EXERCISE PROMPT
Give the number of lines containing "French" in this listing, with no other words.

------------------------------------

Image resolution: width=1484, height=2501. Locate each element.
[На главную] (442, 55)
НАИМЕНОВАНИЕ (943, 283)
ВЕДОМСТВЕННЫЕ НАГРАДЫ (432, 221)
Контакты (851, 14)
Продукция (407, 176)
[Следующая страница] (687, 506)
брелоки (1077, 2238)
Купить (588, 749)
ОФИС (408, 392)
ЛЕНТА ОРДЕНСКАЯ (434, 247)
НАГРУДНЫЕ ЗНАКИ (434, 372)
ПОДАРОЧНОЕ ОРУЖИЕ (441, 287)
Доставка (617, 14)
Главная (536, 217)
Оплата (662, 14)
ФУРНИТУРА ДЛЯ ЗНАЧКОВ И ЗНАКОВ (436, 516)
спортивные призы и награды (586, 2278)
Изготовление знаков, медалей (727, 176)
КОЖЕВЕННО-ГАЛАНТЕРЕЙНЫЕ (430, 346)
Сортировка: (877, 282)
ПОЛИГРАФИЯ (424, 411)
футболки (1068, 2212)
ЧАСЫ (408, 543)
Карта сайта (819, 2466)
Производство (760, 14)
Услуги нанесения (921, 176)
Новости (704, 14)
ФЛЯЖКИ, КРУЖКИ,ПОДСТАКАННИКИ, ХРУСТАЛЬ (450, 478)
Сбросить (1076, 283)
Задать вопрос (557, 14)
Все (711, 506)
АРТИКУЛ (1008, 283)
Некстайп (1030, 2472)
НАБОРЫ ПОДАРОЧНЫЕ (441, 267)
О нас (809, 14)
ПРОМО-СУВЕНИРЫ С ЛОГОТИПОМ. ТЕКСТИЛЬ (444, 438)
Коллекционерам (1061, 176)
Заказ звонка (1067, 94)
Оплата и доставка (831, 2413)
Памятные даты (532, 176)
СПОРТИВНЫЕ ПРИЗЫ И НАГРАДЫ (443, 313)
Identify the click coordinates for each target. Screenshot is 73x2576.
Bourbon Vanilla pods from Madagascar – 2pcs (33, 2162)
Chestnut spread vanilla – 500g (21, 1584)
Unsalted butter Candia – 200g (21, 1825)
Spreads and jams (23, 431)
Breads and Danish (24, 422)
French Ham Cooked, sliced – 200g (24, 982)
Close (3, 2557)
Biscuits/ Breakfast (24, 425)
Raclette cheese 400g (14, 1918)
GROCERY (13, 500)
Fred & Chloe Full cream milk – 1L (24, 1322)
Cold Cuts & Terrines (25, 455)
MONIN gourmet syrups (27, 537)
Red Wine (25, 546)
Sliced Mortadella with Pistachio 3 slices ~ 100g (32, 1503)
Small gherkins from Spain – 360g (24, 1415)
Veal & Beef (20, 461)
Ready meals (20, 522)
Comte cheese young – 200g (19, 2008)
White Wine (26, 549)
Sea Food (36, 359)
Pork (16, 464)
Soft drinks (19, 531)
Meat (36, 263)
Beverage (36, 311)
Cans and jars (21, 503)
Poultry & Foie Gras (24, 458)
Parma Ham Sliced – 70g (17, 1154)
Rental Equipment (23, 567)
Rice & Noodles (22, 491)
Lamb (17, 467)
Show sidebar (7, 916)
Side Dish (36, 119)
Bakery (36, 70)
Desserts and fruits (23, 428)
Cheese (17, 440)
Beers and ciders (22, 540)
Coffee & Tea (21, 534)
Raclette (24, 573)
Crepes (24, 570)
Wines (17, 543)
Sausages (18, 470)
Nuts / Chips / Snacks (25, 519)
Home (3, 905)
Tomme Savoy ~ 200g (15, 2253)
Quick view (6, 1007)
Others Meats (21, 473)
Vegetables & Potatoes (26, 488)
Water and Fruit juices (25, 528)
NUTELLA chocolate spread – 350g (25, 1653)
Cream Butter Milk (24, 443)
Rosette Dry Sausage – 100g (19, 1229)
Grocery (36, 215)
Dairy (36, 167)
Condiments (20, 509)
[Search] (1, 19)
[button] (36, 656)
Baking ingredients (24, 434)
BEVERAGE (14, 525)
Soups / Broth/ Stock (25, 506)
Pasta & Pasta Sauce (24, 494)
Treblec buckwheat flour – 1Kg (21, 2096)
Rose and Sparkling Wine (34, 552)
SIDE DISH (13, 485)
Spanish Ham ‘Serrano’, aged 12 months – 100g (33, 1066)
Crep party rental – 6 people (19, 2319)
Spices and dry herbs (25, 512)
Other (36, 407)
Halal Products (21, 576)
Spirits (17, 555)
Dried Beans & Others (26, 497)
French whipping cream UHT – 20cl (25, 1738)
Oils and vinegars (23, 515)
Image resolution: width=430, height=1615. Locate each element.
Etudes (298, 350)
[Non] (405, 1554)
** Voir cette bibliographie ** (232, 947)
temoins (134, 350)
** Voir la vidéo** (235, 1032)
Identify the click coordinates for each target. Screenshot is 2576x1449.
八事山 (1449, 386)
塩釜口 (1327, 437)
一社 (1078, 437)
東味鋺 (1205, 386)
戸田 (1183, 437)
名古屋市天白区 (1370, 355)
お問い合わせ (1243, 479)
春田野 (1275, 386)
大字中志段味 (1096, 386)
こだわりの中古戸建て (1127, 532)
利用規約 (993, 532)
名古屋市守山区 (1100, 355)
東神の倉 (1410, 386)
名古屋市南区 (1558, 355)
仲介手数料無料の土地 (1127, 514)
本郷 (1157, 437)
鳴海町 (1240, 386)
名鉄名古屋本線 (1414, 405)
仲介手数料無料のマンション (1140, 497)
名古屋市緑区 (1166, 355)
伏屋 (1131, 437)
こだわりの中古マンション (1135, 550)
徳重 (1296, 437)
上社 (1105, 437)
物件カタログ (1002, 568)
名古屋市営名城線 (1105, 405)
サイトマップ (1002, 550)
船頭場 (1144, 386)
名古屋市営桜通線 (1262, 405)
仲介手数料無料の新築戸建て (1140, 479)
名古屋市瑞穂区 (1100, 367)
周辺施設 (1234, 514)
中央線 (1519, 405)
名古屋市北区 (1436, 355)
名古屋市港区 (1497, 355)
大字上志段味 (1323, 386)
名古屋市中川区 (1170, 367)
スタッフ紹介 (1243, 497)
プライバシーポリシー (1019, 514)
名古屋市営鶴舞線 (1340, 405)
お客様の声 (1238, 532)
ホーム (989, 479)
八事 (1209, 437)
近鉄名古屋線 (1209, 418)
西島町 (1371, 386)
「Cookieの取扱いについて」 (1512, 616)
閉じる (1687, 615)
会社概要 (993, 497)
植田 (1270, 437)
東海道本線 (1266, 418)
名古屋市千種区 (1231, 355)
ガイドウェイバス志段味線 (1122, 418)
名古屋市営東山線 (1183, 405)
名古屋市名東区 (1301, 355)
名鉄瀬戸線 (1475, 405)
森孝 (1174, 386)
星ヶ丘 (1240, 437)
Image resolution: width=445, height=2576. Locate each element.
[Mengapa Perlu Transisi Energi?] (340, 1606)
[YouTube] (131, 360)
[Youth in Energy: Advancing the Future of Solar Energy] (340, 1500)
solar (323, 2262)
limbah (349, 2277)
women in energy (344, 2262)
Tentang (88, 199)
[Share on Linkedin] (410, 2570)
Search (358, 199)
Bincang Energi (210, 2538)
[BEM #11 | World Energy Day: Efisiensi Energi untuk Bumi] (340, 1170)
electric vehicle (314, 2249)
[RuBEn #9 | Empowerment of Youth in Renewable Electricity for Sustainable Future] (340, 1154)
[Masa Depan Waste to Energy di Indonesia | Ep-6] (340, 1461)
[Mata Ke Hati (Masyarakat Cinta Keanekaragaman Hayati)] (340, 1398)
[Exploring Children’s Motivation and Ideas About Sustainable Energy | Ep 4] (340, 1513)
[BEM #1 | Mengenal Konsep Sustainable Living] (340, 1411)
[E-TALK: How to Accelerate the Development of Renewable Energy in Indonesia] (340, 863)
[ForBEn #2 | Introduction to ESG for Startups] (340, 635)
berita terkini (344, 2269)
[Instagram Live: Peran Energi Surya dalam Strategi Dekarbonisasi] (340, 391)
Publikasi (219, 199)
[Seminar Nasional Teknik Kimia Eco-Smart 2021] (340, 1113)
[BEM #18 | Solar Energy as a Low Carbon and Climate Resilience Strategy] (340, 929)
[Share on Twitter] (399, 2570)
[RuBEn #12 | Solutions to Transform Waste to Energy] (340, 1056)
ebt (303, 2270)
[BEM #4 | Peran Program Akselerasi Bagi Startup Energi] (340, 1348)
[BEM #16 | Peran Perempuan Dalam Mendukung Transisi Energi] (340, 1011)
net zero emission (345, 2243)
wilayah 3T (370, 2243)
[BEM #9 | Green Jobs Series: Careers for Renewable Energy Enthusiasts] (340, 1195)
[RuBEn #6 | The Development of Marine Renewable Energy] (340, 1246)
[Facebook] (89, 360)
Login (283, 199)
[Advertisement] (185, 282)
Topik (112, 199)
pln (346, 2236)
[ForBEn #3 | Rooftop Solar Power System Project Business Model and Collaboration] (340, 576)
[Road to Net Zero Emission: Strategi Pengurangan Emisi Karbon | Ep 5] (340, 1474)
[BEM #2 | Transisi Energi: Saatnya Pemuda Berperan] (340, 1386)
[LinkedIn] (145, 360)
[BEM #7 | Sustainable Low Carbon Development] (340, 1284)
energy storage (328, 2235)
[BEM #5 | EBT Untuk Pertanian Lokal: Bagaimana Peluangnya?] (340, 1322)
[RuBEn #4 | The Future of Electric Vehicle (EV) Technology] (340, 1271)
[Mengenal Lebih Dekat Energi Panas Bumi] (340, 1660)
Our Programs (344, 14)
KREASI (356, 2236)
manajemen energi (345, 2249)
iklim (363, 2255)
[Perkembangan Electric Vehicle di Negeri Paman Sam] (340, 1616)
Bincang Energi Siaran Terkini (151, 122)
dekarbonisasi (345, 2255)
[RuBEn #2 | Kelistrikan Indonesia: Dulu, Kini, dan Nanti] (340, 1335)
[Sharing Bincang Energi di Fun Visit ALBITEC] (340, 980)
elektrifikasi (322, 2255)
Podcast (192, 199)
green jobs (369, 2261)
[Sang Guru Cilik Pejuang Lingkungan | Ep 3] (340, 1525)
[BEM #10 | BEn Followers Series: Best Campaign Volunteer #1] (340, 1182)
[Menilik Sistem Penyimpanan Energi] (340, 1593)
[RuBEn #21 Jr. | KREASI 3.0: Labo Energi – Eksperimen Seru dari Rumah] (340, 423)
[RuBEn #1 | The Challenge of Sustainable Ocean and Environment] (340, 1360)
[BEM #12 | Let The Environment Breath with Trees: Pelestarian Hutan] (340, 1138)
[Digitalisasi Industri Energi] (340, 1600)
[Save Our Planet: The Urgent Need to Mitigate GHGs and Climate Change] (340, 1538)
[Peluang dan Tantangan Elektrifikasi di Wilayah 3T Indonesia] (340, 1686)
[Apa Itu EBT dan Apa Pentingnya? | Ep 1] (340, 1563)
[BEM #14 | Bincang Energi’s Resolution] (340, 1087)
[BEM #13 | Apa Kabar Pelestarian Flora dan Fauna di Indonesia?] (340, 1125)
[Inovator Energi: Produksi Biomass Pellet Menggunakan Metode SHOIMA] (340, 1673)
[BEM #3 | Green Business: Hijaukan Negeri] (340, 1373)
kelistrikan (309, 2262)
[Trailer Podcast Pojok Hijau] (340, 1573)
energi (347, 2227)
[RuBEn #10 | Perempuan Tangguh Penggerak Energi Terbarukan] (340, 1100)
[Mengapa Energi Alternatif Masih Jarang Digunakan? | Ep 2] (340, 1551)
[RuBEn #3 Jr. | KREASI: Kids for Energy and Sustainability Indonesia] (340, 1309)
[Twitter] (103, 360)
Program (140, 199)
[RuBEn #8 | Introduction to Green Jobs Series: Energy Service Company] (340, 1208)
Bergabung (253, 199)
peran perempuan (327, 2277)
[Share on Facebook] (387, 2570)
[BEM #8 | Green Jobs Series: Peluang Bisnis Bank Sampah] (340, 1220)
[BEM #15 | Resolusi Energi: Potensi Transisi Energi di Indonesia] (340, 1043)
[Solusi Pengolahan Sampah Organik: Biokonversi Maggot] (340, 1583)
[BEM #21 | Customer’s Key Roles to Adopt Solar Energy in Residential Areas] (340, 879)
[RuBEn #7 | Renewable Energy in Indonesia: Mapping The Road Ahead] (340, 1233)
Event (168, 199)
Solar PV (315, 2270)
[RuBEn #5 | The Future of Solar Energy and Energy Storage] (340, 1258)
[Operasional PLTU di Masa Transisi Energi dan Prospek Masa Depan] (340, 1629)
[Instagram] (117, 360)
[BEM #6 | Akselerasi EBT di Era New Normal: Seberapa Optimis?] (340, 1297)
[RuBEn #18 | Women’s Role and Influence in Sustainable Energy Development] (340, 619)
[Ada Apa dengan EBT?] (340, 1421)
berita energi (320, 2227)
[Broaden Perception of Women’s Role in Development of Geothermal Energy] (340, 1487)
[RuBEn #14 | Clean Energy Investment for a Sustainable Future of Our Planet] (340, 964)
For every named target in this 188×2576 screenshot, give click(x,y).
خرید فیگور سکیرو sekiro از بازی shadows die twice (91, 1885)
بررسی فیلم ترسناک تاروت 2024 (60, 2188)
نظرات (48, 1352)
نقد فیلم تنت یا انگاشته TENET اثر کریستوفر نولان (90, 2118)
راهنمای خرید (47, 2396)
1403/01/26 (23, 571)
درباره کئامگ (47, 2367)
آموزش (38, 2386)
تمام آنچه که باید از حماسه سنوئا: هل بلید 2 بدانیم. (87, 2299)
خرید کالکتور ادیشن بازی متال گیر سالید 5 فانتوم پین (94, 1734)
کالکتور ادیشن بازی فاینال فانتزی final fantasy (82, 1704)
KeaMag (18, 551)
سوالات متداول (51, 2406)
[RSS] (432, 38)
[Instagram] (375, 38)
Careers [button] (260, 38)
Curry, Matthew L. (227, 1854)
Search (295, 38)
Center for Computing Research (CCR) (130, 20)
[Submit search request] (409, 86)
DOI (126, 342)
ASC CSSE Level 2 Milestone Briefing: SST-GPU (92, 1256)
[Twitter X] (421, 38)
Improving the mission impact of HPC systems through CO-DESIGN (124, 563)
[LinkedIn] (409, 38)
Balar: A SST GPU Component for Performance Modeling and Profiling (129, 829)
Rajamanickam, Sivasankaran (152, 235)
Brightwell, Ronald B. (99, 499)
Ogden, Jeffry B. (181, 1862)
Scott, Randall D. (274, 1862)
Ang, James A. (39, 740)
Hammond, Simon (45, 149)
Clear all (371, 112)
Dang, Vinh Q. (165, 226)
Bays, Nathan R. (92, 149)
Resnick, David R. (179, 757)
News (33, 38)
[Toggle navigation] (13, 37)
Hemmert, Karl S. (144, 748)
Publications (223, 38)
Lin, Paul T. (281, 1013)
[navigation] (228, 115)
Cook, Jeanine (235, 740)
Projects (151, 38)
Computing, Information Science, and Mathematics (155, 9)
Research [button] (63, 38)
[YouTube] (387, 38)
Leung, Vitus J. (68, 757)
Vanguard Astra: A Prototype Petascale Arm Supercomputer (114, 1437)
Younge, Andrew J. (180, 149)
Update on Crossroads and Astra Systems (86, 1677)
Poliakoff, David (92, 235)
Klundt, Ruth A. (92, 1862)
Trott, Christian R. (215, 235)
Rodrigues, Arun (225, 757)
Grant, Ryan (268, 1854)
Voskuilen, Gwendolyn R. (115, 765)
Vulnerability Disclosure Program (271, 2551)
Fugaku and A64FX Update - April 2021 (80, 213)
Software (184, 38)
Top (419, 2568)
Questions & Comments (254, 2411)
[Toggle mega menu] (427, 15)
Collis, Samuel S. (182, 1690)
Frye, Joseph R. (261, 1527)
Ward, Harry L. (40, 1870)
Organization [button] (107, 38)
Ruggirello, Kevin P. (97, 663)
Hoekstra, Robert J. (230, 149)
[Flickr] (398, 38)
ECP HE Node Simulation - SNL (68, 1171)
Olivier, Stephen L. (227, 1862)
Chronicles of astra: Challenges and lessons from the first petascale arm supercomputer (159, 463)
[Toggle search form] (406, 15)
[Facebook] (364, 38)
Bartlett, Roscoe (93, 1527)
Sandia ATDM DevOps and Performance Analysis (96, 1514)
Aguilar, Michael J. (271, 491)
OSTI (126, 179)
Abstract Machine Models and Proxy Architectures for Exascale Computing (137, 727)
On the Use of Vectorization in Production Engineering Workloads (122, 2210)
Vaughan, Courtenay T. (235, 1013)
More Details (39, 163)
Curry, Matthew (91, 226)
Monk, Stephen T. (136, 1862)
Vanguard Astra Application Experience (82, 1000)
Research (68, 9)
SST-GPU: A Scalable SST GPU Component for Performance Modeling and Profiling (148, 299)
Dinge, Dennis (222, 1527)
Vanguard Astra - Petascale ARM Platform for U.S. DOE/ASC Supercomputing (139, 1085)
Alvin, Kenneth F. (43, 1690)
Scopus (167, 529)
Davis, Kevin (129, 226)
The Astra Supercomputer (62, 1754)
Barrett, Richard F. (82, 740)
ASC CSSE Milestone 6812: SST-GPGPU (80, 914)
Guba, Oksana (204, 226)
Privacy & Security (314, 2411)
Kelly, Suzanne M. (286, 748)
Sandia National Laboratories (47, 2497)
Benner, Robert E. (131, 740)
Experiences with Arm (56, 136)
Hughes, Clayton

------------------------------------

RESULT OF THIS EXERCISE
2